L'Eldrazi passò attraverso la sua illusione come se fosse una parete di carta e continuò ad avvicinarsi.

Con più tempo a disposizione, Jace avrebbe potuto evocare un'illusione più concreta. Con più tempo a disposizione, avrebbe potuto confondere la creatura abbastanza a lungo per fuggire... con illusioni tangibili e sonore che avrebbero potuto sviarla. Ma non aveva abbastanza tempo ed era sfinito dall'arrampicata e tutto ciò che fu in grado di fare fu infilarsi tra due delle rocce taglienti e sperare di avere una posizione di vantaggio.

Ci furono un botto e un lampo di intensa luce blu. L'Eldrazi vacillò. Jace fu stupito. Ma che... ?

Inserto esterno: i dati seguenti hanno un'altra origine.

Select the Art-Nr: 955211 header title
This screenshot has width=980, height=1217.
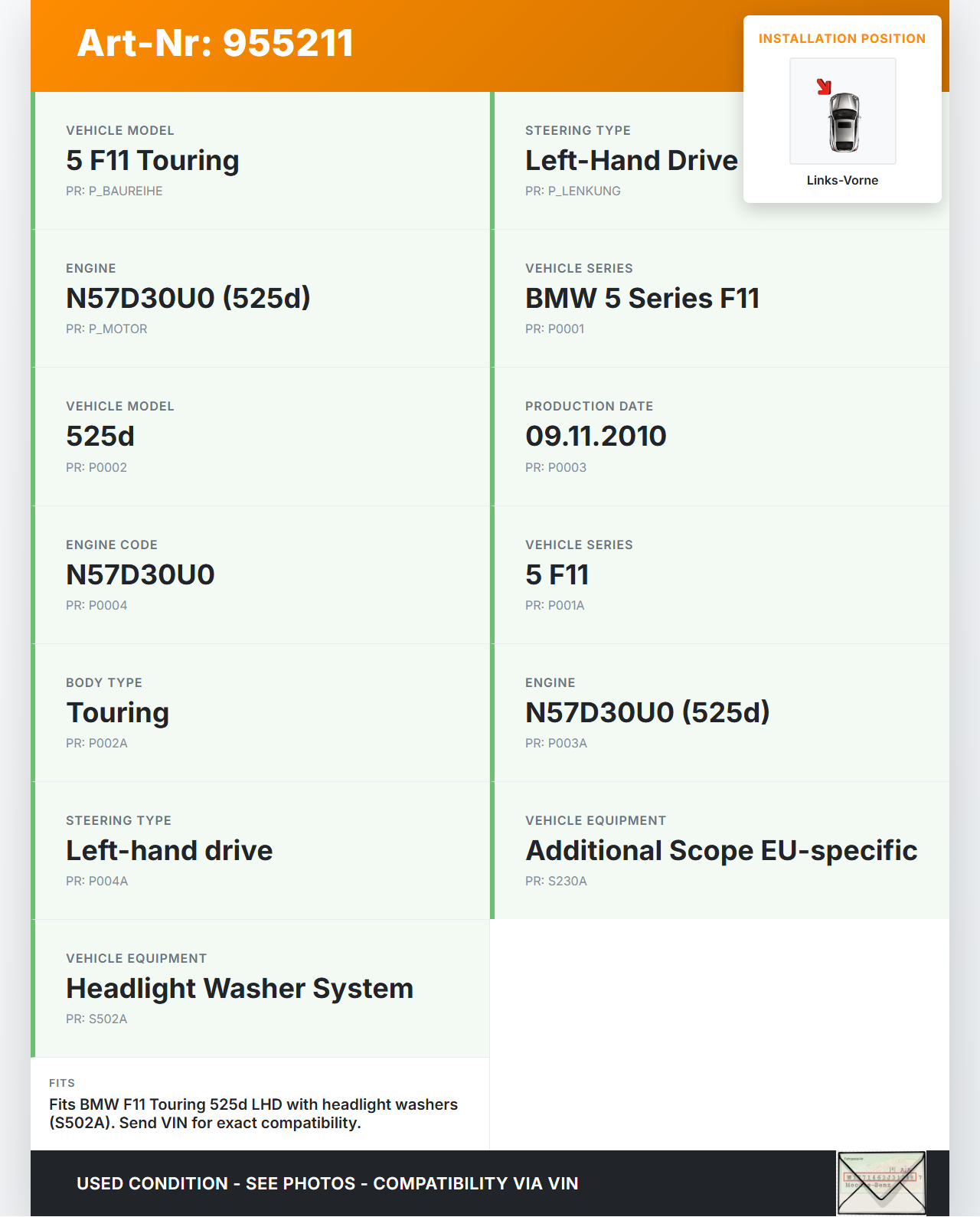pyautogui.click(x=215, y=43)
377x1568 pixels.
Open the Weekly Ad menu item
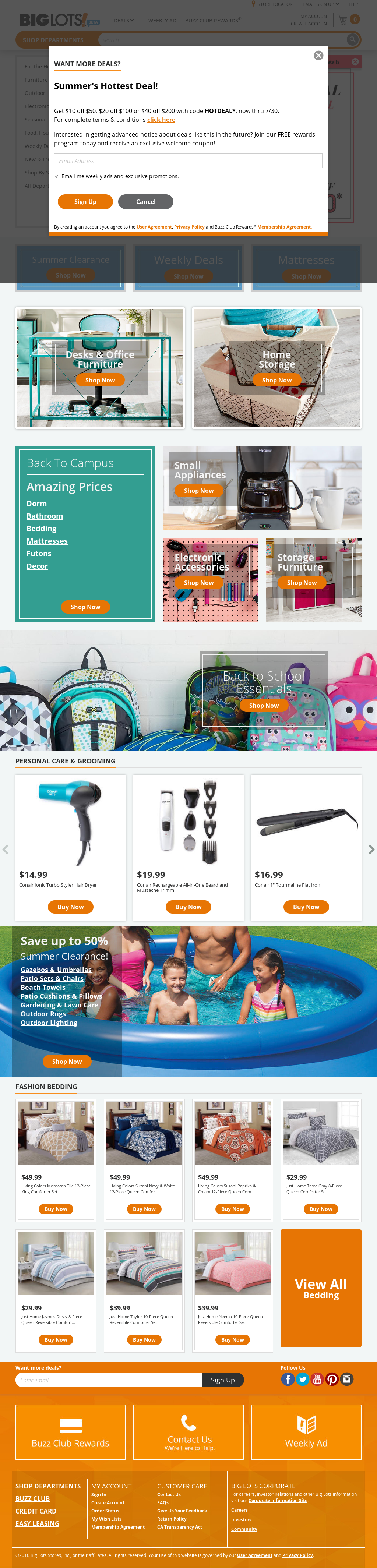coord(162,21)
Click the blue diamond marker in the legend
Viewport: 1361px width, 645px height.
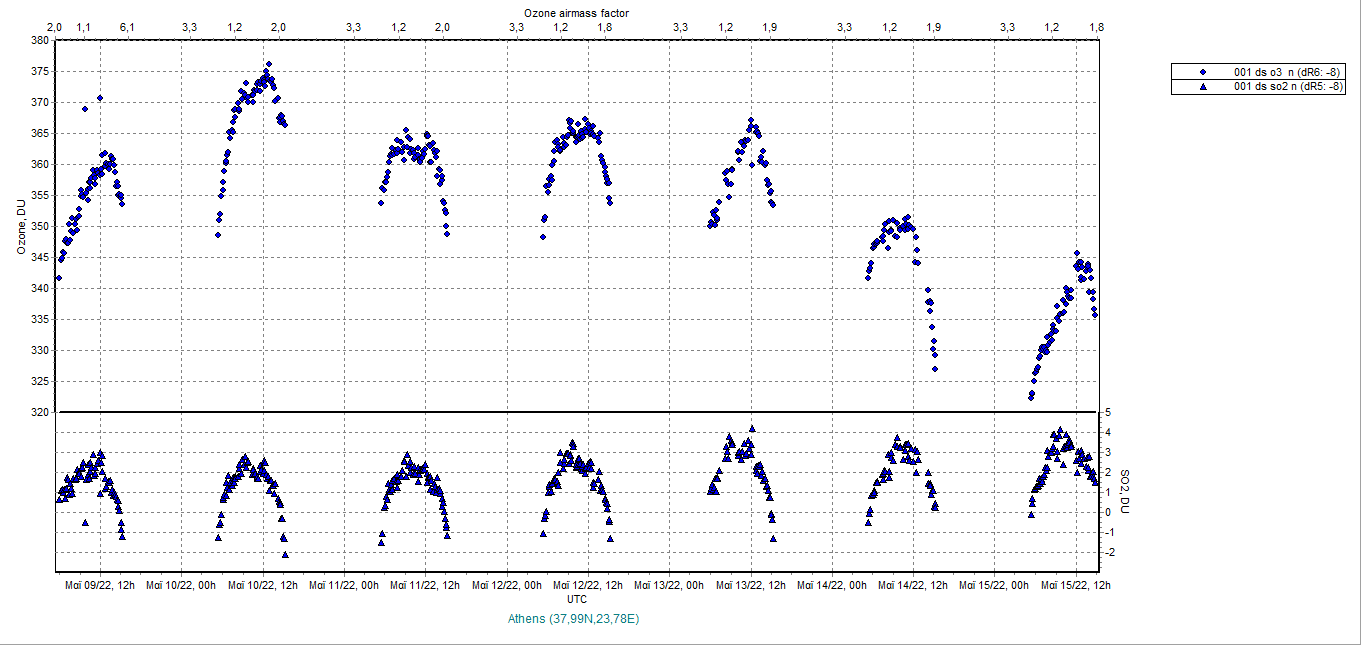coord(1203,72)
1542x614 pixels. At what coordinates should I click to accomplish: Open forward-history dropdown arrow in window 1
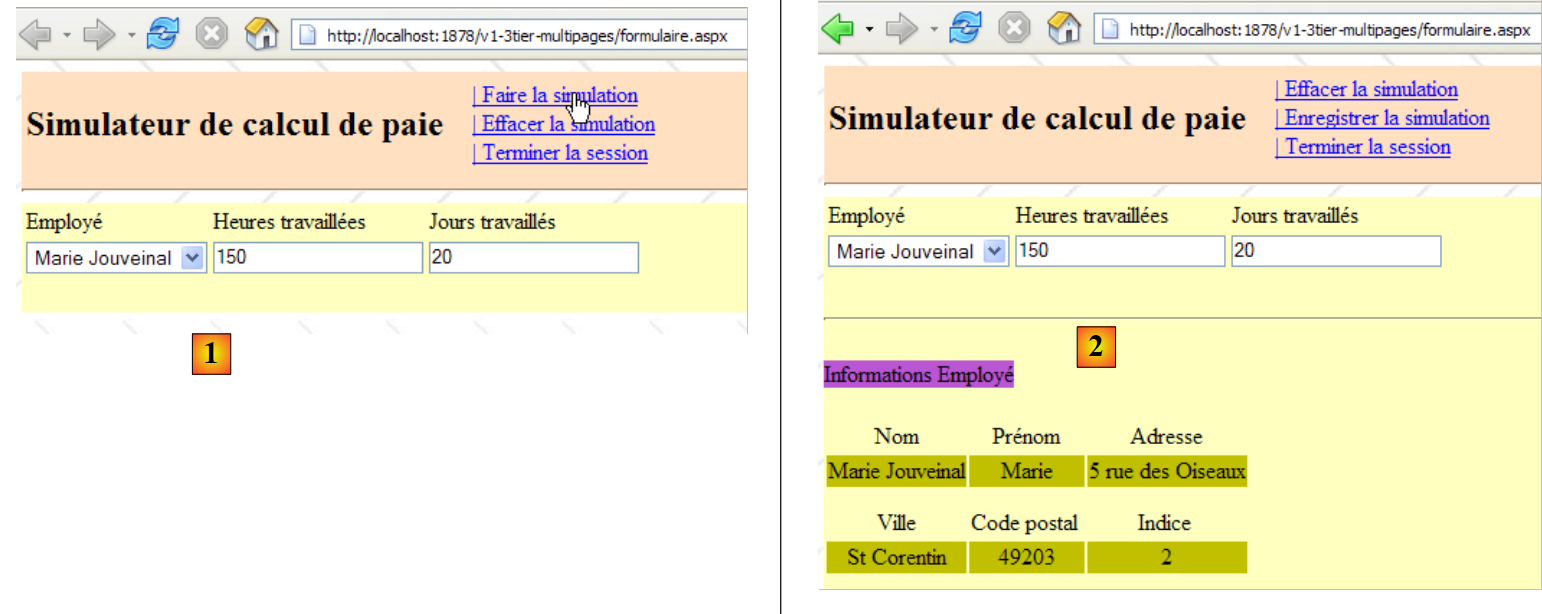[133, 36]
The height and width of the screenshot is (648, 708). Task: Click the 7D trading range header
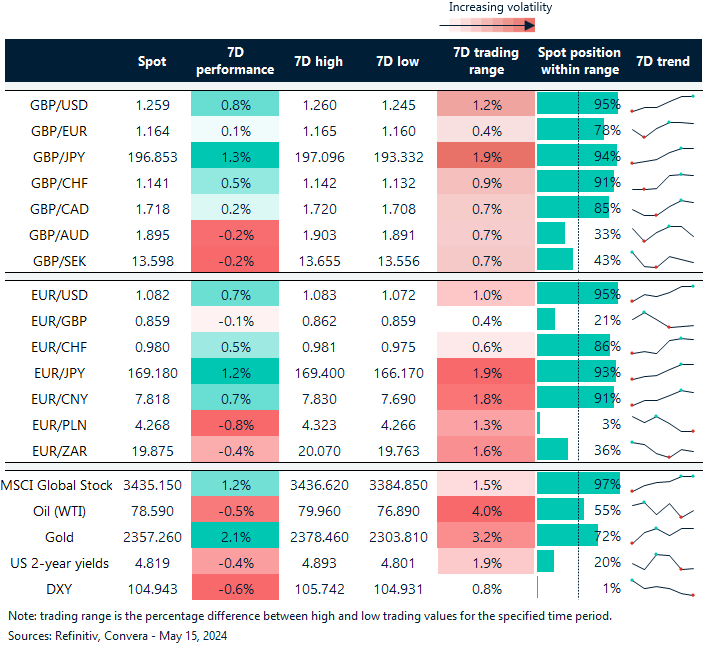click(485, 61)
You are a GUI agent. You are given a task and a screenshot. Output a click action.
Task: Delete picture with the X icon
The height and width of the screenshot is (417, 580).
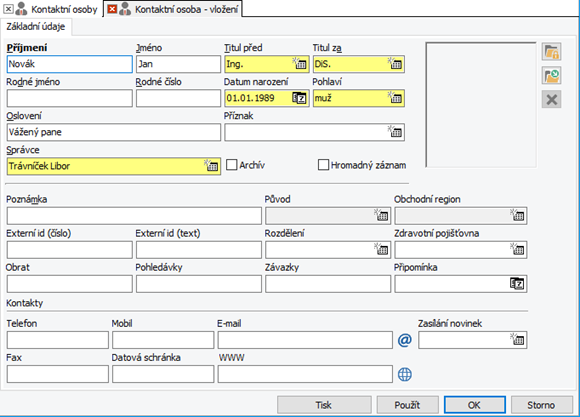(552, 99)
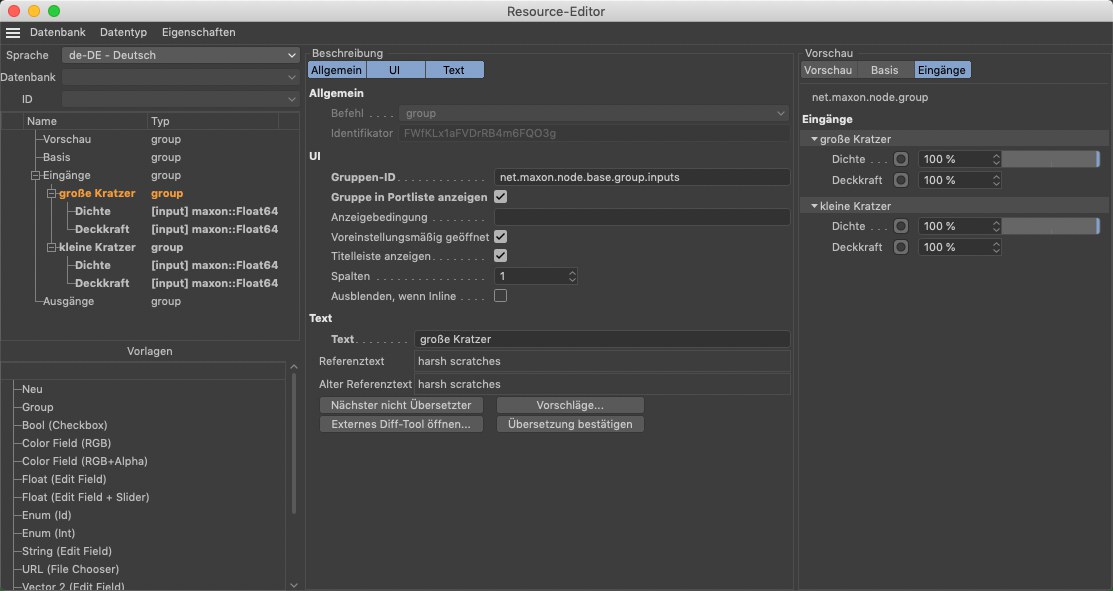Image resolution: width=1113 pixels, height=591 pixels.
Task: Click the große Kratzer Dichte slider
Action: pos(1050,159)
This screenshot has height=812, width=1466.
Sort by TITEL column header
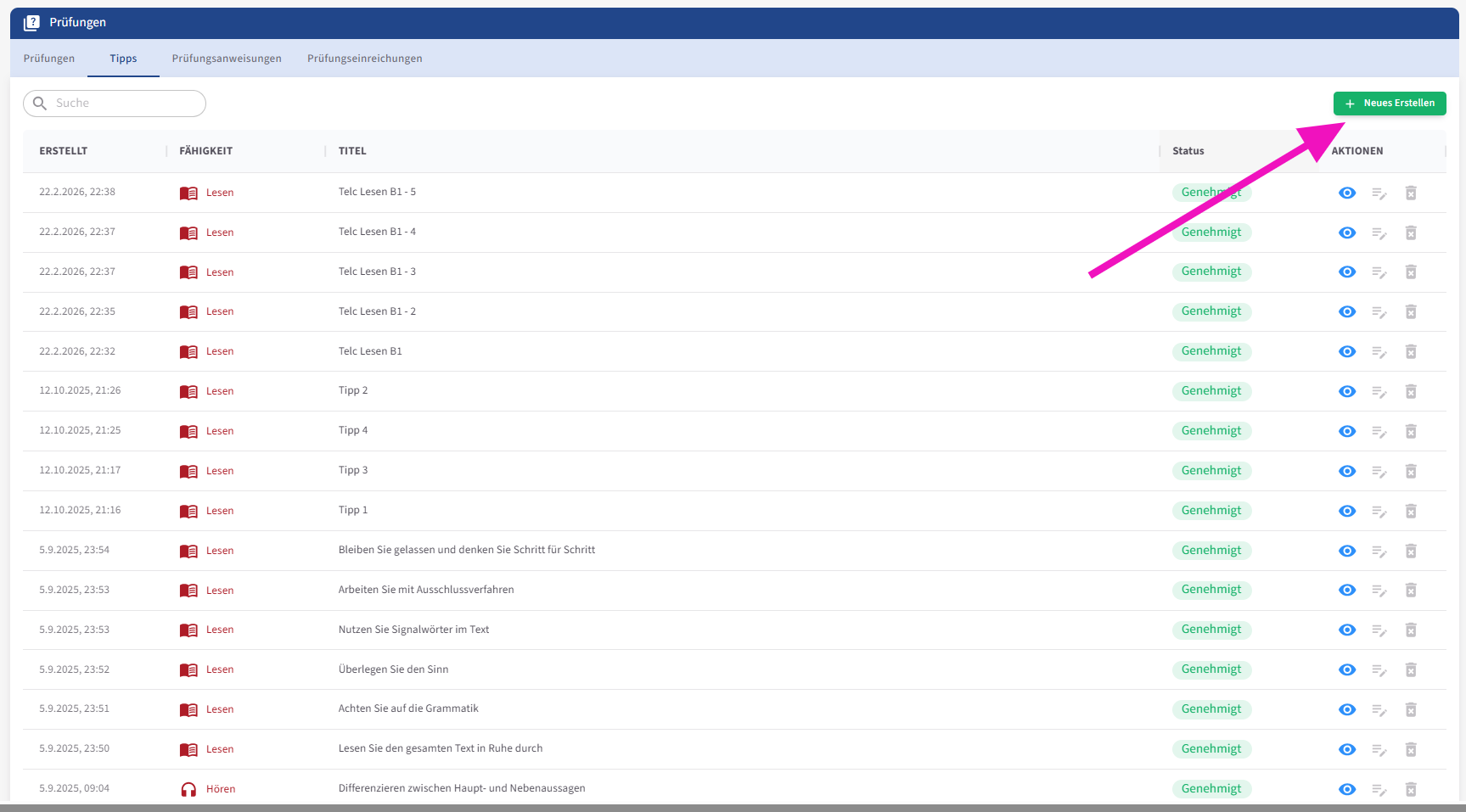(352, 151)
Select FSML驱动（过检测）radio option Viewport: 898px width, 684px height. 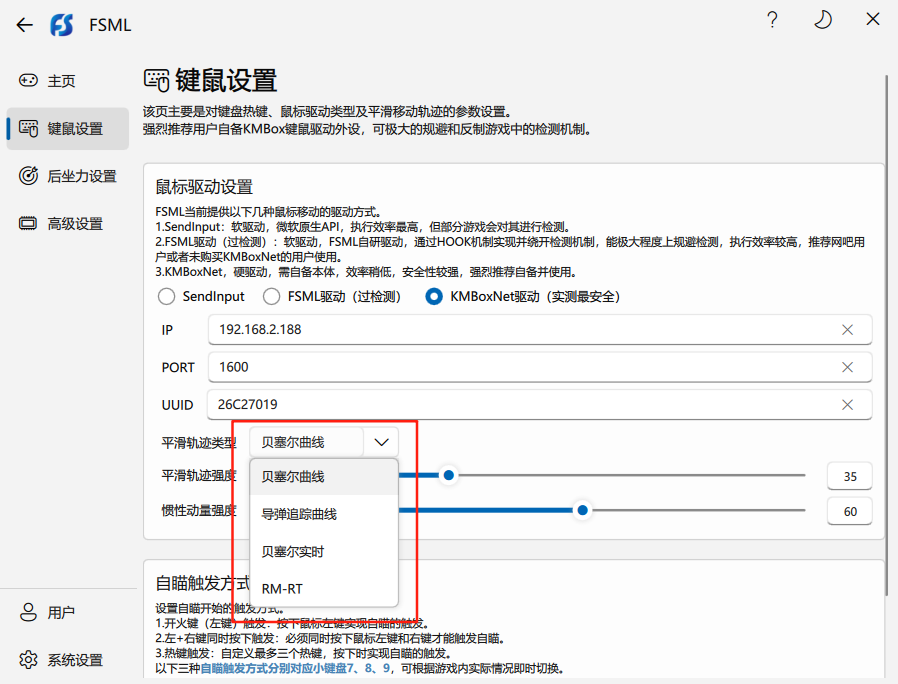[x=271, y=296]
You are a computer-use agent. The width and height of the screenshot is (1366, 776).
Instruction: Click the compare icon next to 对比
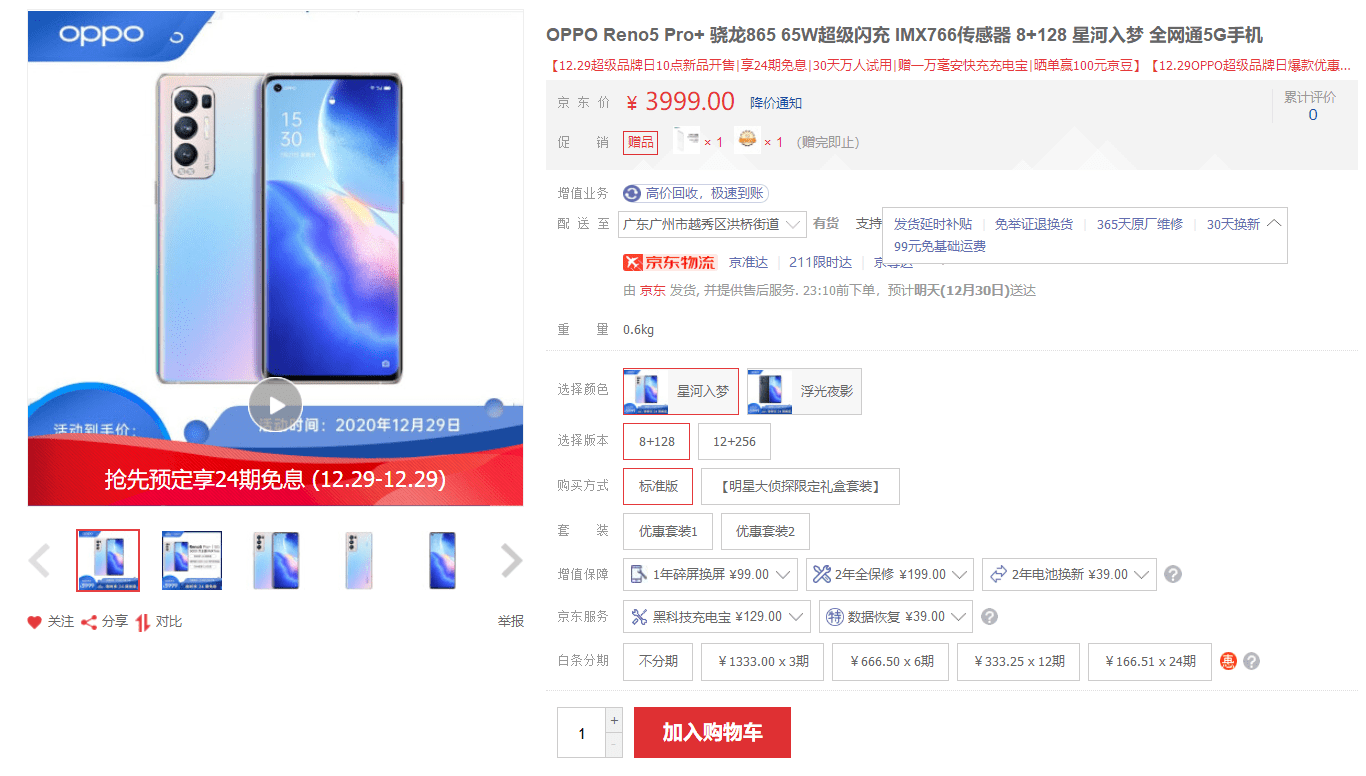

"Stai indietro, mostro nauseante!", disse una voce alla sua sinistra.

L'Eldrazi roteò il suo volto ossuto per vedere di cosa si trattasse... o qualsiasi fosse l'equivalente per chi non aveva occhi... proprio nel momento in cui una pesante clava si abbatté sulla sua vuota testa bianca. Ci furono un rumore come di porcellana che andava in frantumi e uno spruzzo di roba gelatinosa e l'Eldrazi crollò a terra.

Jace scrutò dietro la roccia vicina e vide un tozzo goblin con un ghigno che andava da un orecchio all'altro. Come la maggior parte dei goblin che aveva visto da quando era tornato su questo piano, aveva una pesante protuberanza metallica in cima al cranio. Aveva un cesto pesante sulla schiena e una clava di pietra... no, quella non era una clava e quello non era un cesto. Erano un pestello e un mortaio. Il goblin gli arrivava alla cintura, ma doveva avere una forza enorme per portarsi dietro quegli attrezzi.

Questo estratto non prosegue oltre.